His allegations are of five types. He claims that he has been subjected to cruel and unusual punishment as the result of (1) overcrowded cell conditions, (2) denial of showers and basic sanitary items, (3) denial of miscellaneous items such as shoes and tobacco and (4) a diet consisting entirely of cold and possibly inadequate food. In addition, he challenges his classification status in the prison as a result of which he is denied certain privileges such as attendance at evening yard and weekly movies.


The district court found that none of these allegations could constitute a ground upon which relief might be granted. It found that the allegations with respect to crowding, tobacco, food and hygiene provisions did not raise issues of constitutional significance. It held that challenges to classification of prisoners were precluded by Meacham v. Fano, 427 U.S. 215, 96 S.Ct. 2532, 49 L.Ed.2d 451 (1976).


Initially we must dispose of the appellees' contention that this appeal is not properly before us because the district court refused to grant leave to appeal in forma pauperis. The district court's declination does not preclude this court from granting leave so to appeal which in this instance was done on June 24, 1977. See Coppedge v. United States, 369 U.S. 438, 446, 82 S.Ct. 917, 8 L.Ed.2d 21 (1962). The appeal is properly before us, all other requirements as to timely notice of appeal having been met.


Turning to the merits, in Conley v. Gibson, 355 U.S. 41, 78 S.Ct. 99, 2 L.Ed.2d 80 (1957), the Supreme Court indicated that a complaint should not be dismissed for failure to state a claim upon which relief can be granted "unless it appears beyond doubt that the plaintiff can prove no set of facts in support of his claim which would entitle him to relief." 355 U.S. 41, 45-46, 78 S.Ct. 99, 102 (1957). We cannot conclude that this standard has been met in this case.


A number of practices and conditions in prisons have been successfully challenged in federal courts, e. g., Cunningham v.

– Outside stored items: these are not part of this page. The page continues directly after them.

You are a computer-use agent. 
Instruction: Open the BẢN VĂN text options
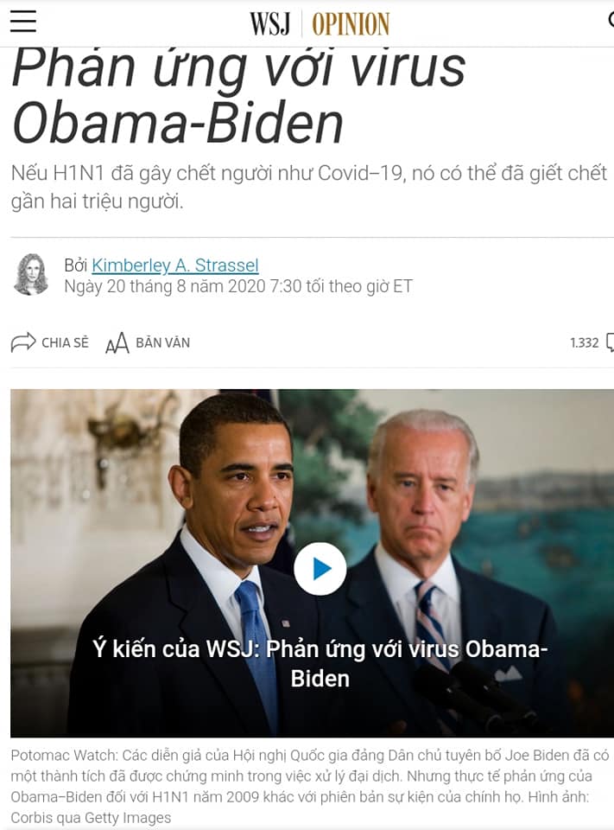tap(163, 342)
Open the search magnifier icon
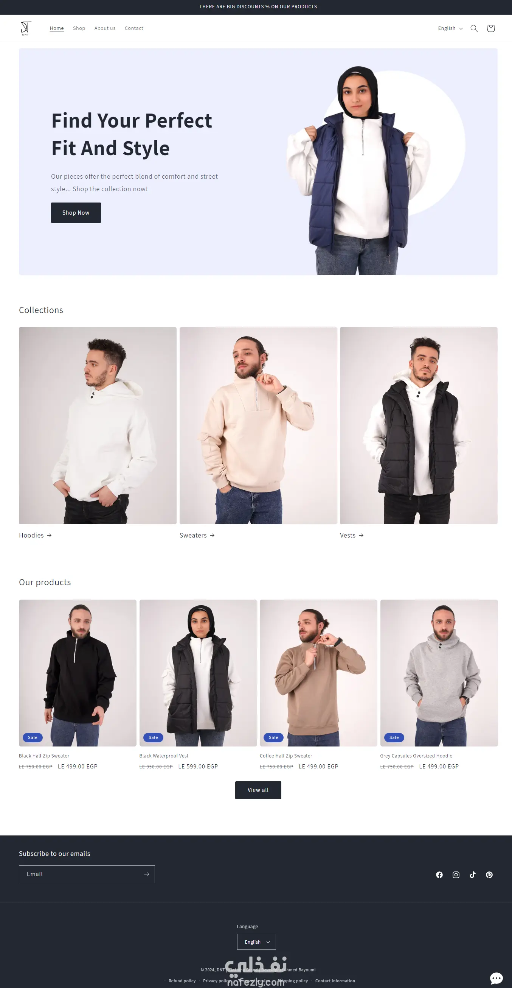The height and width of the screenshot is (988, 512). tap(474, 28)
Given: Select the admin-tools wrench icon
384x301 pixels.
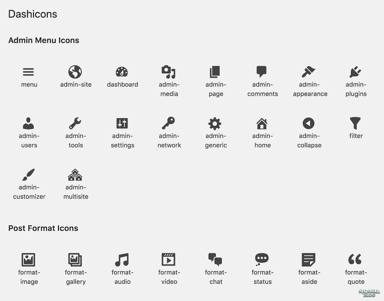Looking at the screenshot, I should point(75,123).
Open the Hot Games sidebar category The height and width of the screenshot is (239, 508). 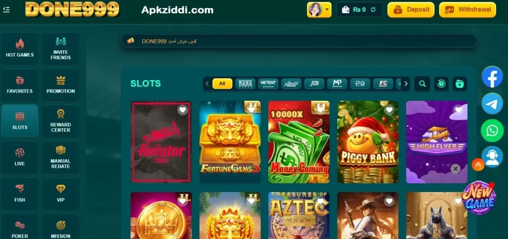(20, 48)
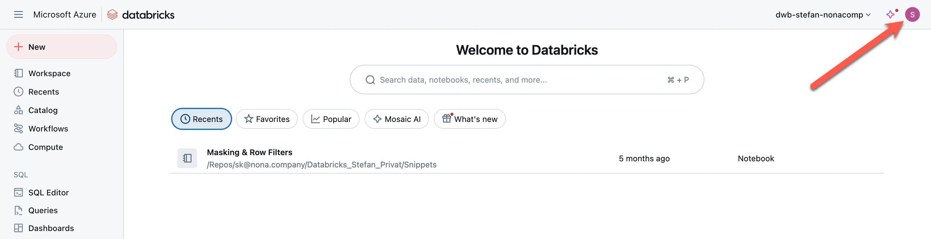Click the Databricks logo
The image size is (931, 239).
coord(141,15)
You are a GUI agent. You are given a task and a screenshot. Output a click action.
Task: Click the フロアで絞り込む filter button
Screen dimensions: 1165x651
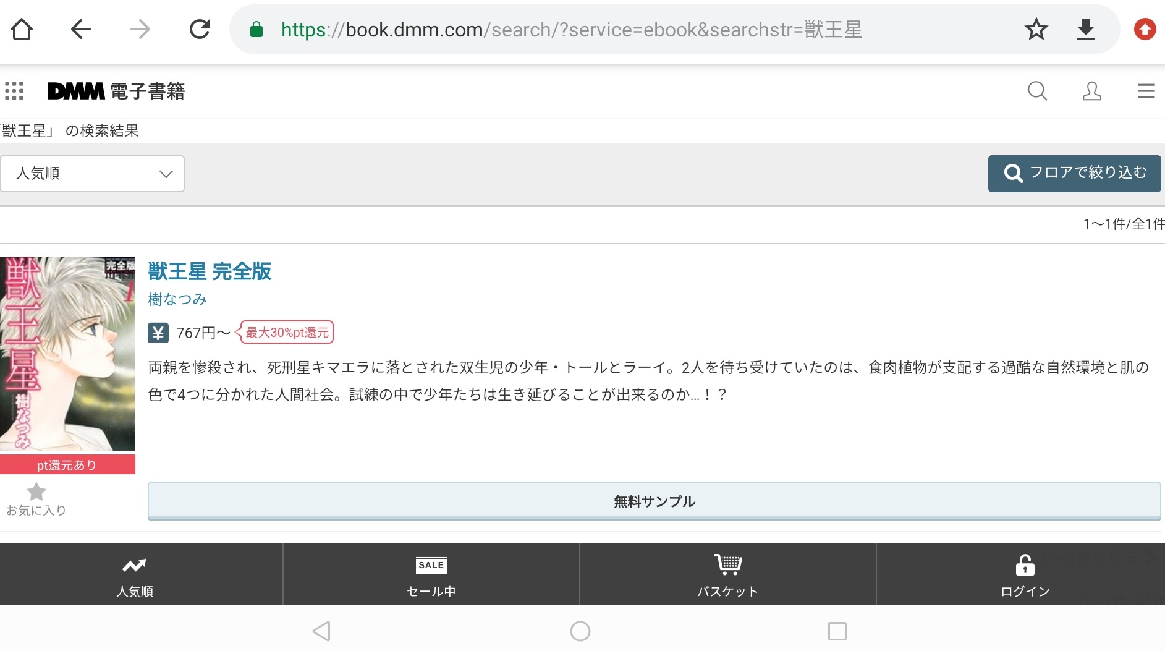click(1074, 173)
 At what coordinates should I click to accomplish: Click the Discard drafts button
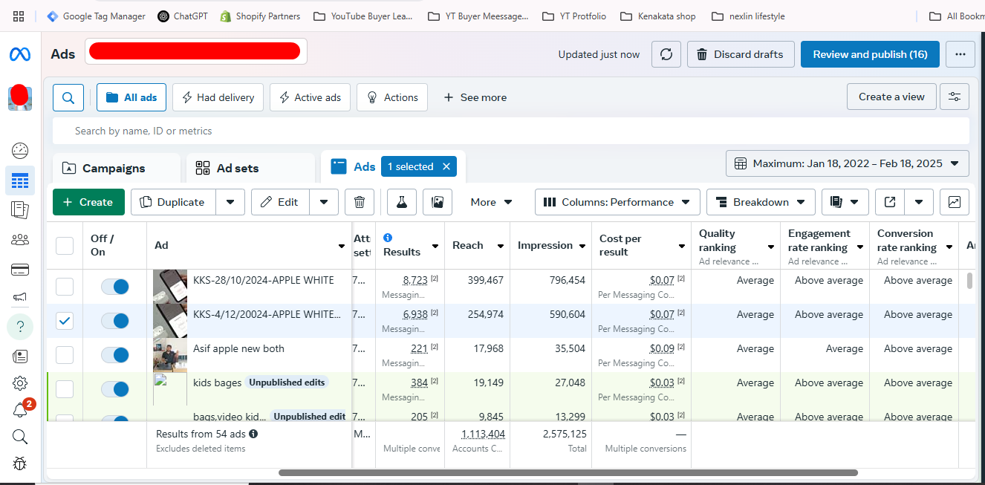tap(740, 54)
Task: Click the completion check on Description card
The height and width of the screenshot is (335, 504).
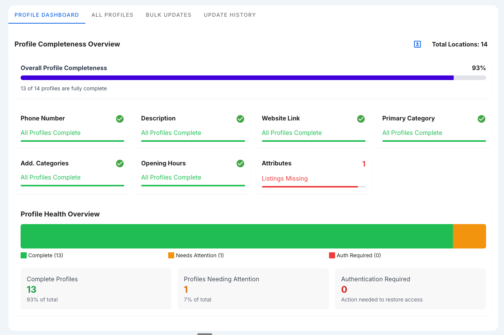Action: click(x=240, y=119)
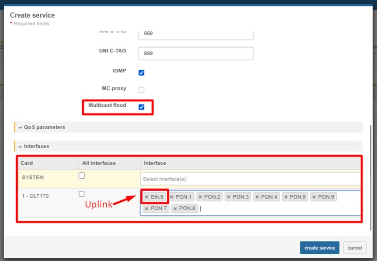Viewport: 377px width, 261px height.
Task: Remove the Eth.5 uplink interface tag
Action: coord(146,197)
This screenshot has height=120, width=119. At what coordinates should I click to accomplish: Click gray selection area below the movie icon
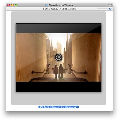point(59,98)
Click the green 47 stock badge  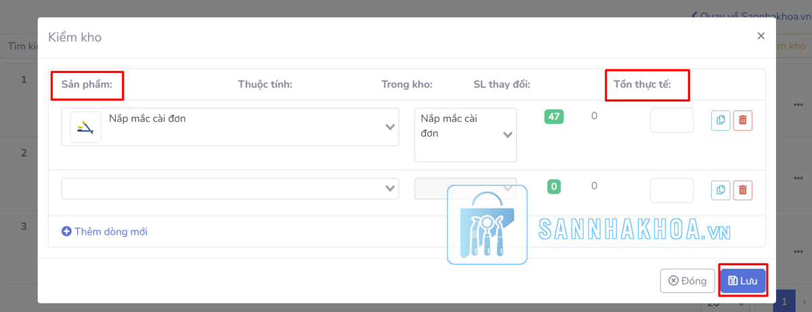pyautogui.click(x=553, y=116)
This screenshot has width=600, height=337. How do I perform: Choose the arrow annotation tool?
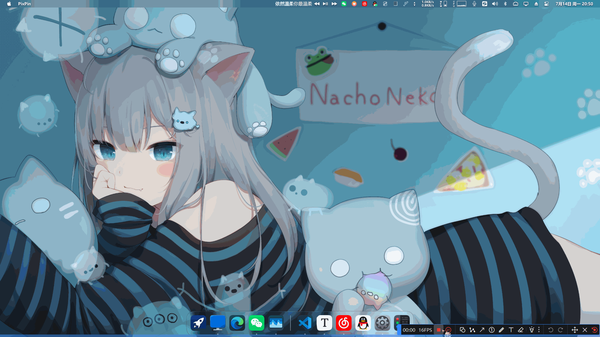(x=482, y=330)
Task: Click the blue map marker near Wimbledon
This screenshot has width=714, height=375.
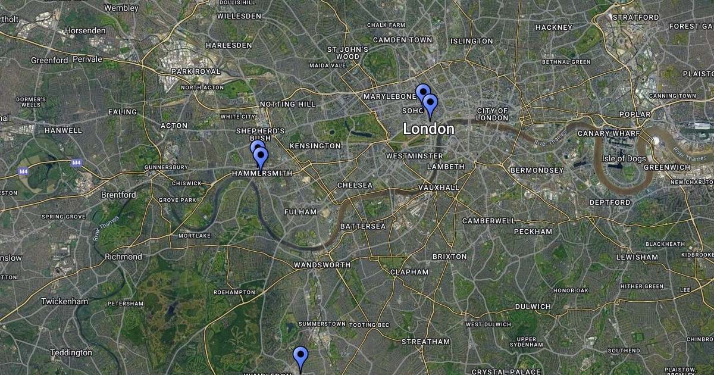Action: click(x=300, y=358)
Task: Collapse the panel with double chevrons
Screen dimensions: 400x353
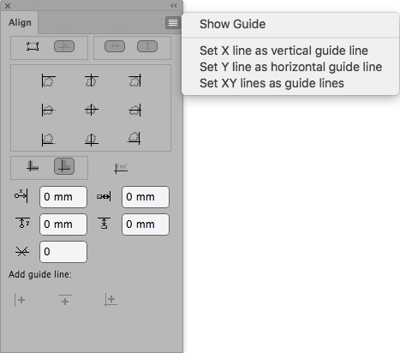Action: [x=174, y=5]
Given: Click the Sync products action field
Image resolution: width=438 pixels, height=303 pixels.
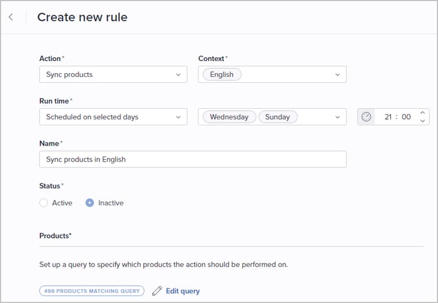Looking at the screenshot, I should (x=113, y=74).
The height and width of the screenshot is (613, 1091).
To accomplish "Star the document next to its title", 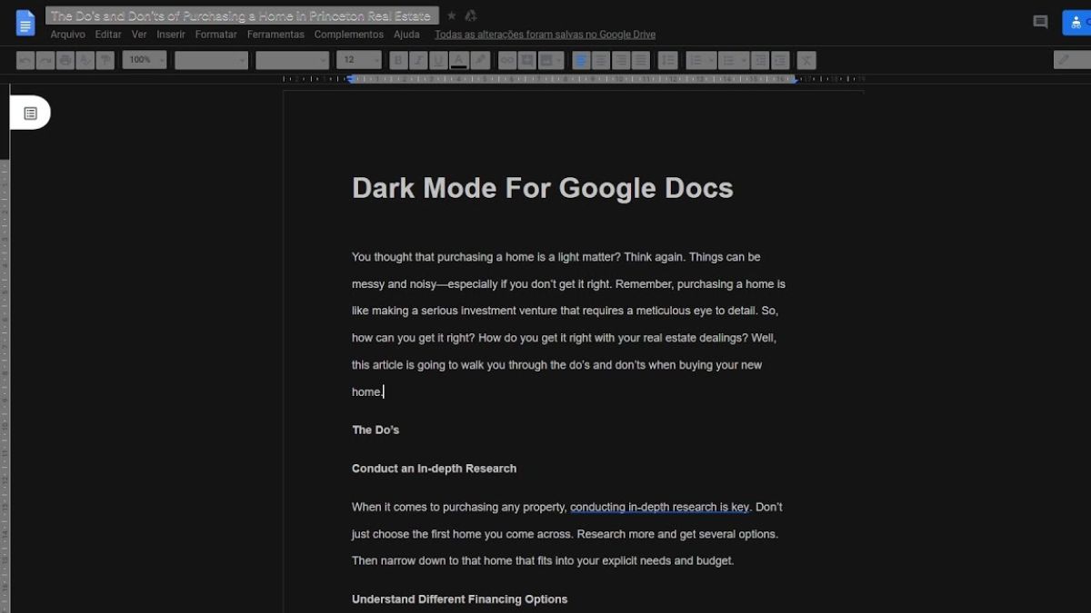I will [451, 15].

Jones, 567 F.2d 653 (6th Cir., December 6, 1977) (overcrowding; one meal a day); Sinclair v. Henderson, 435 F.2d 125 (5th Cir. 1970) (unsanitary living conditions), on remand, 331 F.Supp. 1123 (E.D.La.1971) (lack of exercise facilities); Murphy v. Wheaton, 381 F.Supp. 1252 (N.D.Ill.1974) (solitary confinement; unsanitary conditions; spoiled food); Landman v. Royster, 333 F.Supp. 621 (E.D.Va.1971) (bread and water diet; chaining; exposure to cold). Many other practices, falling within the broad discretion required by prison officials in maintaining order and discipline, have been upheld against constitutional challenge, e. g., Pinkston v. Bensinger, 359 F.Supp. 95 (N.D.Ill.1973) (restricted recreation; restricted access to library; poor quality of food); Landman v. Royster, supra, (denial of showers where no evidence of denial of sanitary items necessary for washing in cells).


As the cases suggest, some of the conditions appellant alleges may, under certain circumstances, constitute cruel and unusual punishment. Other allegations of appellant find little or no support. Reading appellant's allegations liberally, as is appropriate in reviewing a motion to dismiss at this stage, we cannot conclude that no set of facts he might prove would entitle appellant to relief. See J. Moore, Federal Practice, P 12.08 (1975). Thus a hearing in which the facts and circumstances surrounding the appellant's allegations may be developed is appropriate.